All that, and the US has the perk of not having to fight wars on its own territories. The US fought and lost in Vietnam, Korea, Iraq, Afghanistan, etc., but never on “American” land.

While these wars have destroyed millions of lives abroad, caused incalculable damage to land and infrastructure, the US public and its ways of life have hardly had a burden to bear

[–] immuredanchorite@hexbear.net 37 points 21 hours ago (1 children)

I get what you are saying and agree mostly, however I think it is important to understand that war is generally deeply unpopular with working class people (who aren’t fascists and/or settlers with reactionary brainworms) and fundamentally, communism is the anti-war perspective.
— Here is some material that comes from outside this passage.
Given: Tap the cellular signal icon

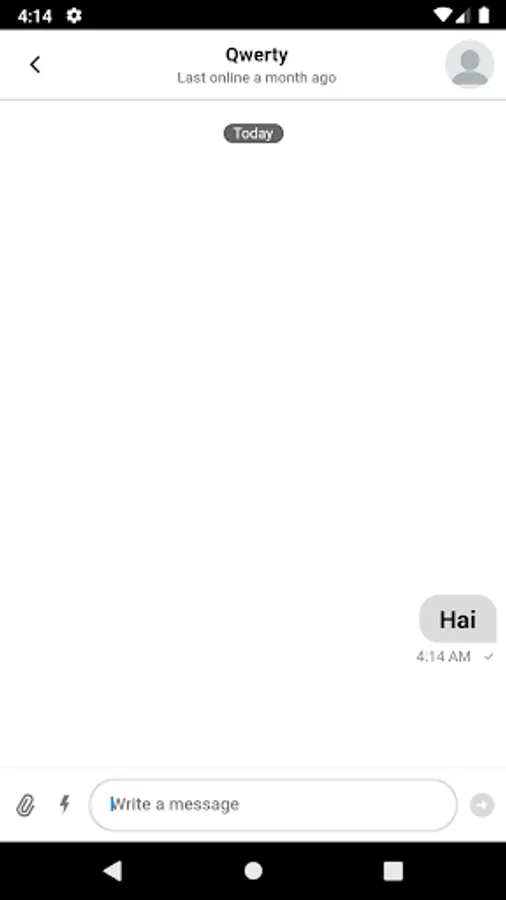Looking at the screenshot, I should [463, 15].
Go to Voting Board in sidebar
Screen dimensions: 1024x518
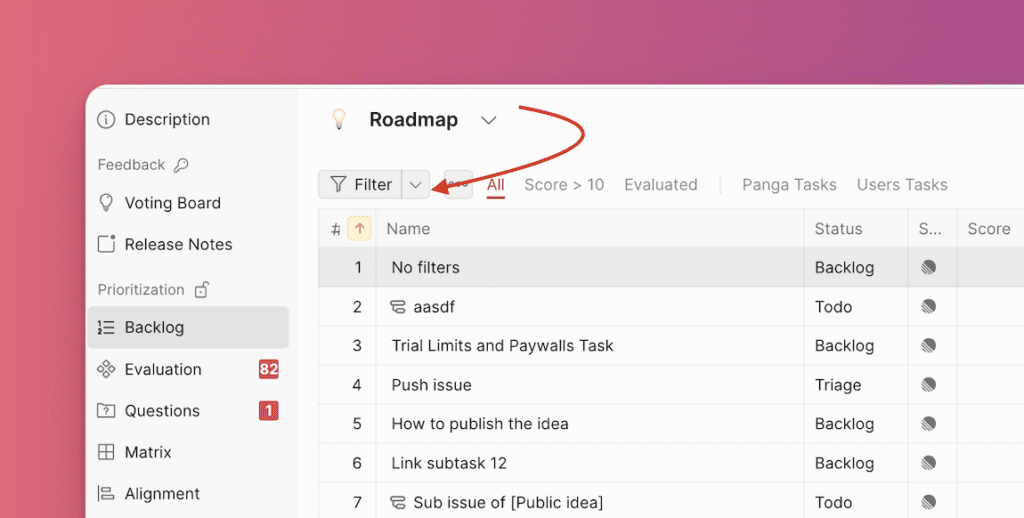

It is true that anti-imperlialist wars and wars of liberation ultimately serve the anti-war cause, but the people fighting and dying on both sides will be the working class- and unlike other systems, Socialist power and authority ultimately is rooted in the opinions of the masses… not to mention the toll the entire world pays from nuclear holocaust. The US unfortunately had unchallenged nuclear arms for a few critically important years. The first open conflict between the socialist world and capitalist class after WW2, The US war in Korea, for example, began a little less than a year after the Soviet Union got the bomb, and we don’t really know what would have happened if the USSR got atomic weapons later or not at all. Would the DPRK even exist?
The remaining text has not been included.